The Supreme Court has said that the Prohibition of Sex Selection Act 1994 is a social welfare legislation, conceived in light of the skewed sexratio of India and dilution of the provisions of the Act or the Rules would only defeat its purpose which is to prevent female foeticide, and relegate the right to life of the girl child under Article 21 of the Constitution, to a mere formality.
While dismissing a petition filed in by the Federation of Obstetrics and Gynecological Societies of India (FOGSI), the apex court upheld the constitutional validity of Section 23(1) and Section 23(2) of the Pre-conception and Pre-natal Diagnostic Techniques (Prohibition of Sex Selection) Act, 1994. The Judgment was delivered by a bench of Justices Arun Mishra and Vineet Saran.
FOGSI filed the petition in 2017 where it contended that that even though the Act was enacted to prevent the determination of the sex of the foetus in the womb to prohibit the heinous crime of female foeticide, it has failed to be implemented in its true letter and spirit.

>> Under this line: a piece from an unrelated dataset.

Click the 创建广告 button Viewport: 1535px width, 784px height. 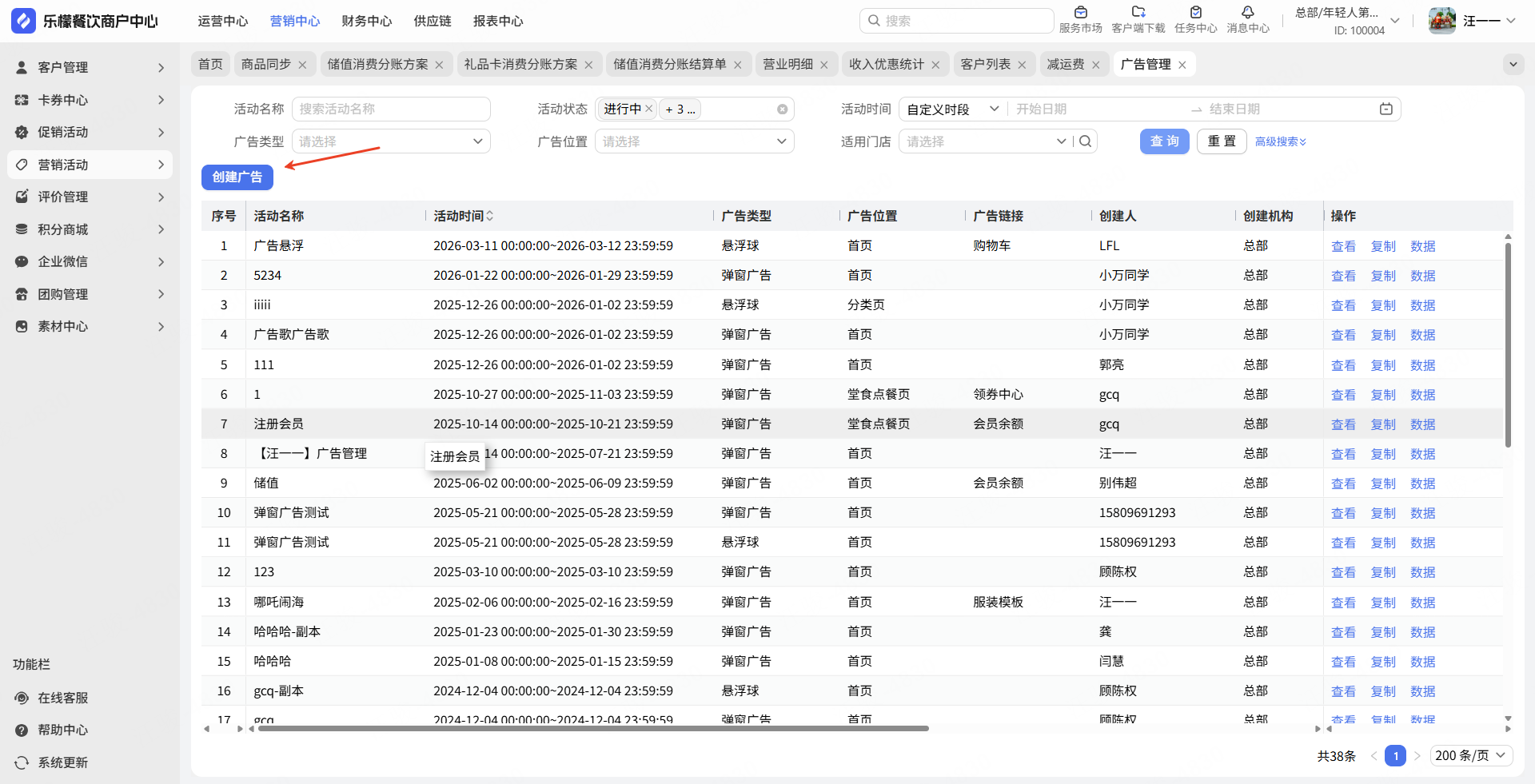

It further argued that the Act fails to distinguish between the criminal offences and the anomalies in paperwork like incomplete ‘F’ Forms, clerical mistakes such as writing NA or incomplete address, no mentioning of the date, objectionable pictures of Radha Krishna in sonography room, faded notice board, striking out details in the Form ‘F’ etc. They contended that the members of the Petitioner society are being wrongly accused under the provisions of the act even on account of clerical mistakes or unintentional mistakes in the record keeping. The ambiguous wordings of the act are such that the members of the Petitioner society are liable to be charged for the heinous crime of the female foeticide and sex determination and that the members have undergone criminal prosecution.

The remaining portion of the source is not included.